__Task inputs__:
• • •
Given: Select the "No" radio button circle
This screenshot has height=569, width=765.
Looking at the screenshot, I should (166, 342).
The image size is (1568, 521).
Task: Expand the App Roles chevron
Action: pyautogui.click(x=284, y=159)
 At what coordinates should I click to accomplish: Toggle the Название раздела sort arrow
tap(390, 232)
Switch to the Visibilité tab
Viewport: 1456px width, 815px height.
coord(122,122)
• • •
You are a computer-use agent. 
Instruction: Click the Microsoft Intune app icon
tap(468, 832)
• • •
Go to the line in the material above that contains "Given: Select the" and copy exactly from there through the line that contains "Switch to the Visibilité tab", stopping after it.

Given: Select the "No" radio button circle
This screenshot has height=569, width=765.
Looking at the screenshot, I should (166, 342).
The image size is (1568, 521).
Task: Expand the App Roles chevron
Action: pyautogui.click(x=284, y=159)
 At what coordinates should I click to accomplish: Toggle the Название раздела sort arrow
tap(390, 232)
Switch to the Visibilité tab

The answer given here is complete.